━━━━━ PROVIDED DATA ━━━━━

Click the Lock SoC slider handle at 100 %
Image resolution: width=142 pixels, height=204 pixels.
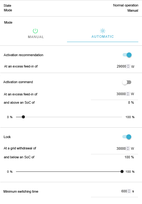point(122,171)
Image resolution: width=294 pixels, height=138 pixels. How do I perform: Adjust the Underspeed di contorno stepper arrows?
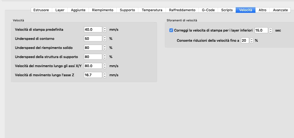105,39
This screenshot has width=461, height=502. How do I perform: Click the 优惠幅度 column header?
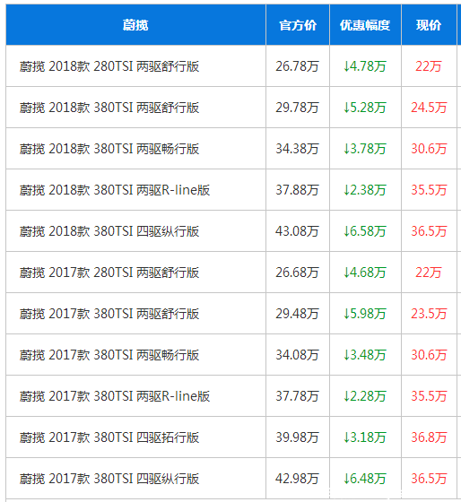[365, 25]
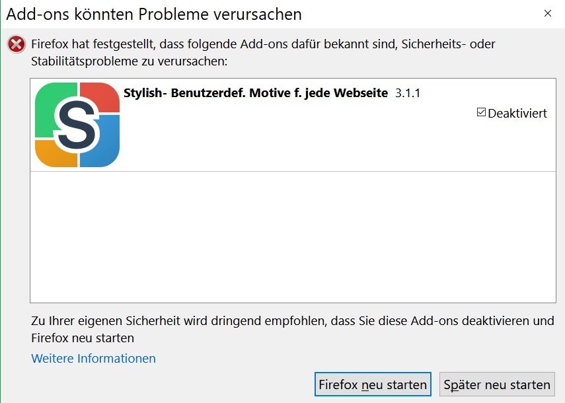Click the add-on version number 3.1.1

[408, 93]
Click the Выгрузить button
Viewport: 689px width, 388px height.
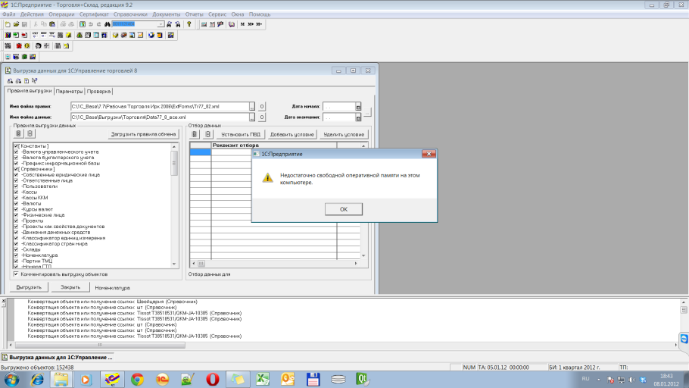pos(30,287)
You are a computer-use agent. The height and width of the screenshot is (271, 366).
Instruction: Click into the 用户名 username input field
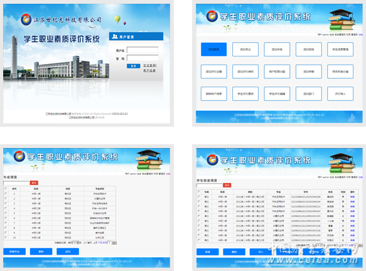tap(143, 50)
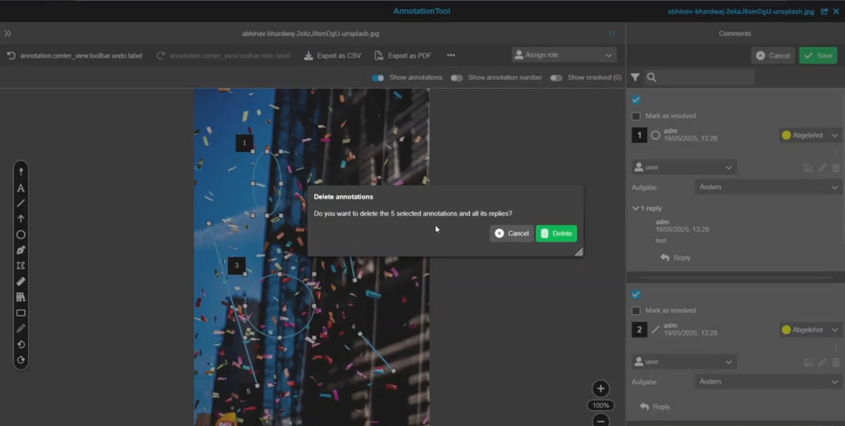Open the Assign role dropdown
The image size is (845, 426).
click(564, 55)
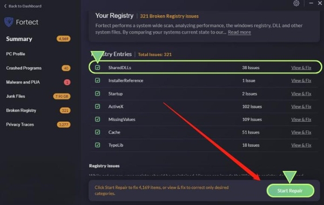The image size is (324, 205).
Task: Click the Start Repair button
Action: click(x=291, y=191)
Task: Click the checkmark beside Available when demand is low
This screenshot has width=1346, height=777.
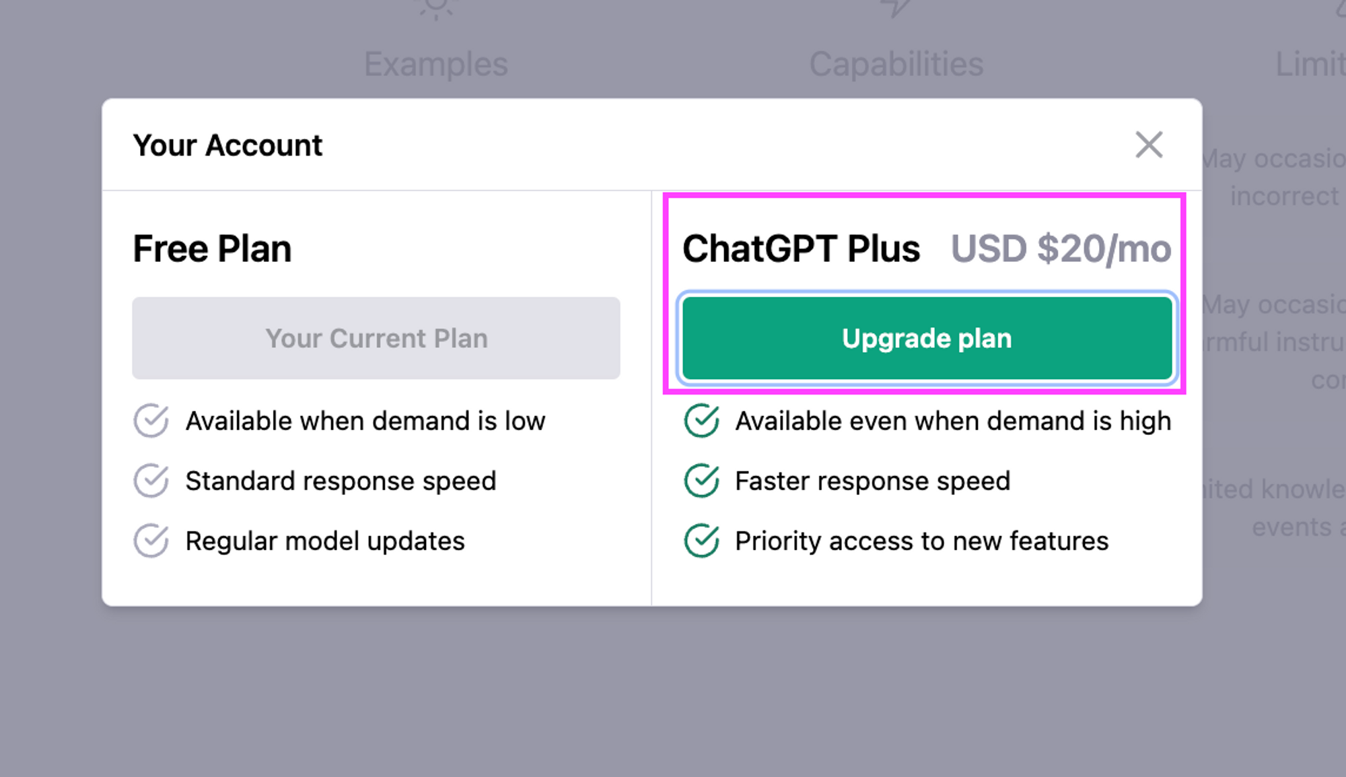Action: 152,421
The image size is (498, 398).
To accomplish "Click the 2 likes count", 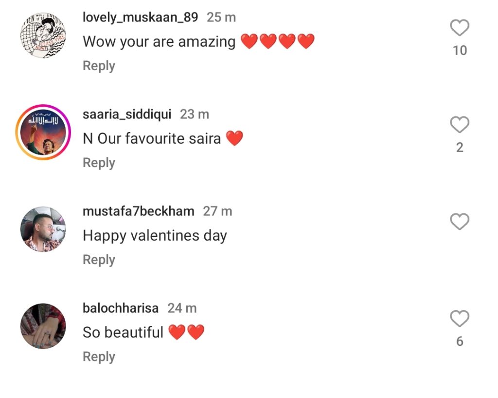I will [460, 147].
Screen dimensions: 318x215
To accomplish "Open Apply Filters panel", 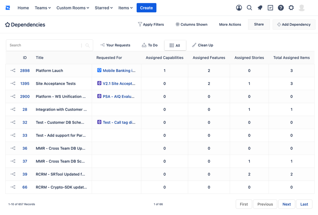I will click(x=151, y=24).
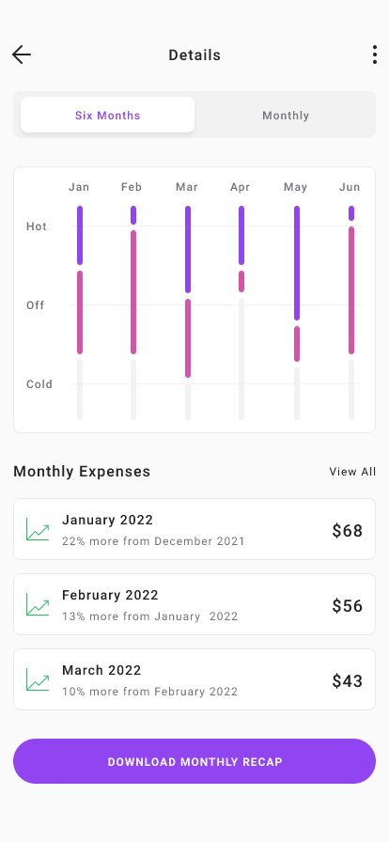Switch to the Six Months tab
Image resolution: width=389 pixels, height=842 pixels.
click(x=107, y=115)
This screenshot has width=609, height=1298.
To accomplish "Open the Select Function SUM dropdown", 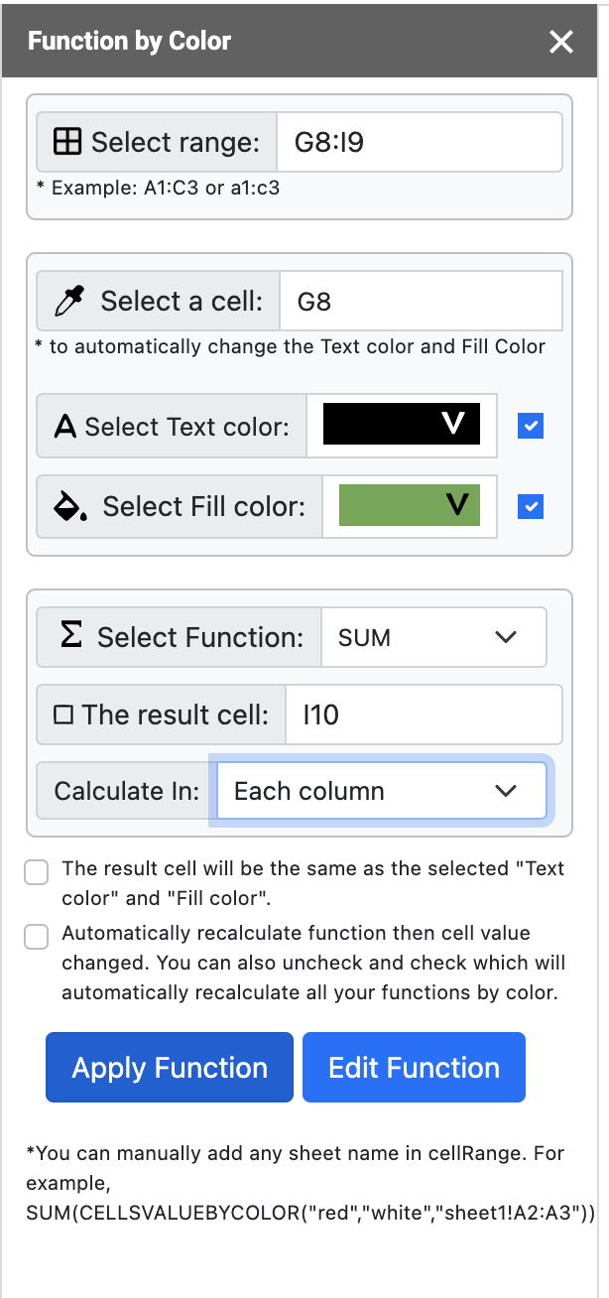I will pyautogui.click(x=433, y=636).
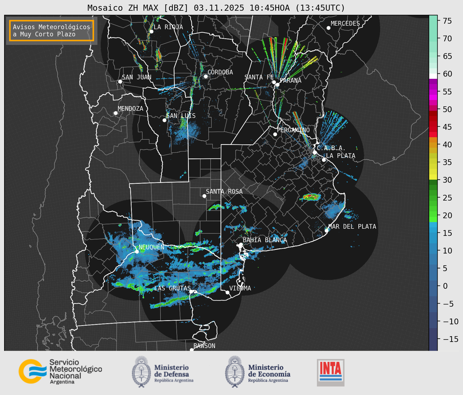463x395 pixels.
Task: Click the white 60 dBZ color band
Action: pos(433,76)
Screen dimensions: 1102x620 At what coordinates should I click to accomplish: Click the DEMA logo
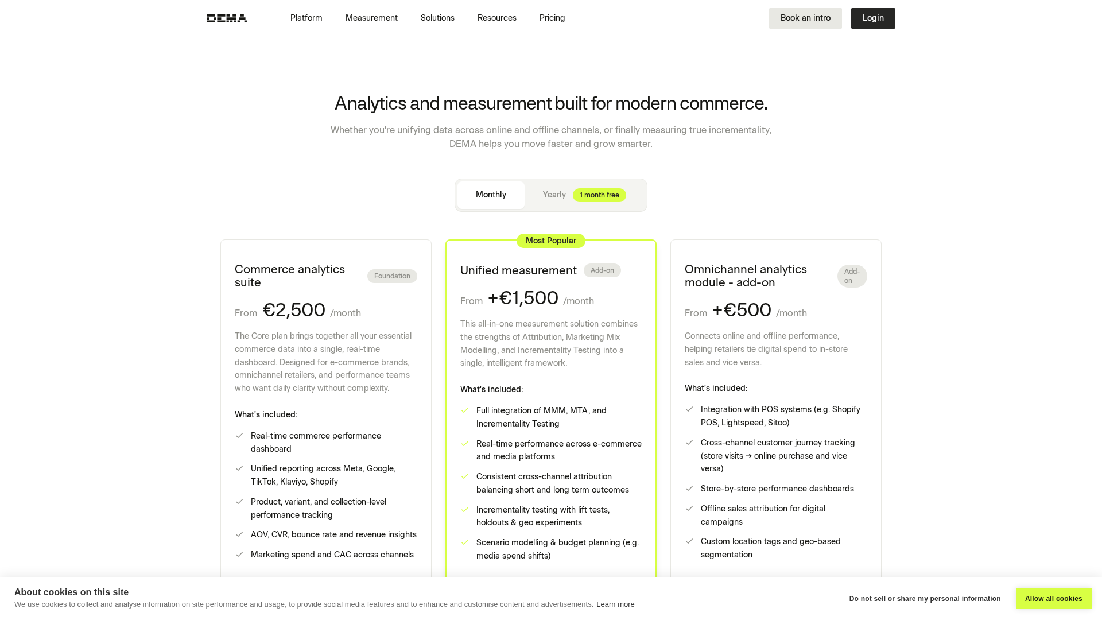pyautogui.click(x=227, y=18)
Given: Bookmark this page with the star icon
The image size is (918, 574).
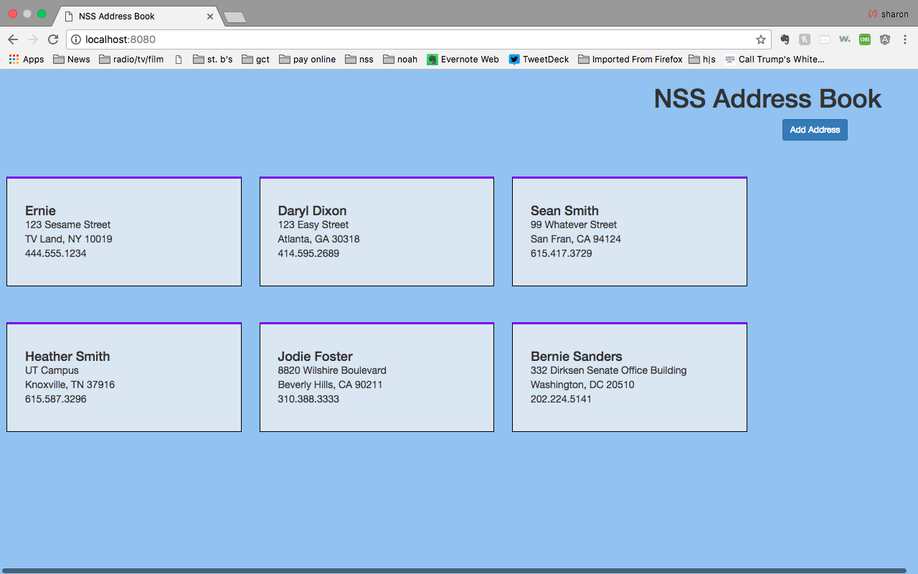Looking at the screenshot, I should [760, 39].
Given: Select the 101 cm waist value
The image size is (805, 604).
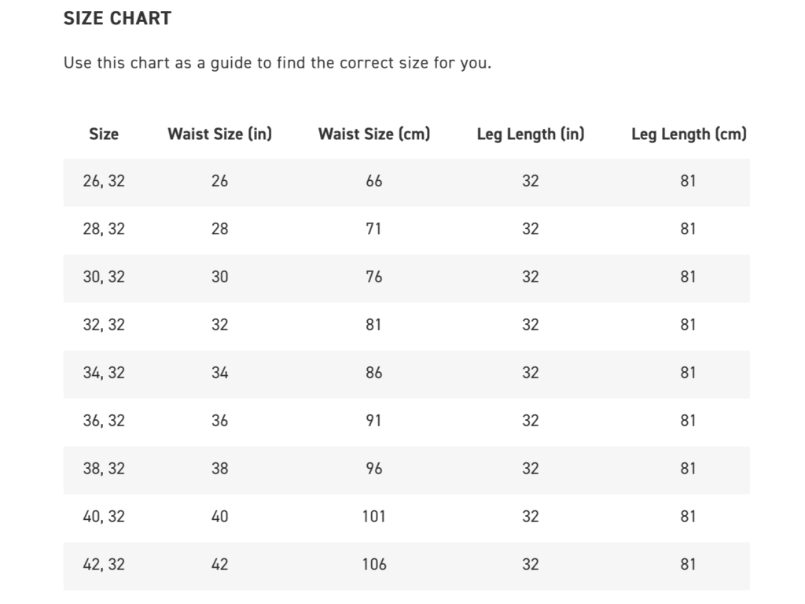Looking at the screenshot, I should (x=374, y=517).

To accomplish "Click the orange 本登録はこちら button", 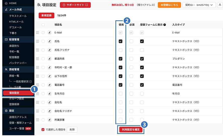I will pyautogui.click(x=169, y=5).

━━━━━

◆ THE PROBLEM:
Nothing but a number is expected: the tally of lines in the records that include the word "Given".

◆ ANSWER AREA:
2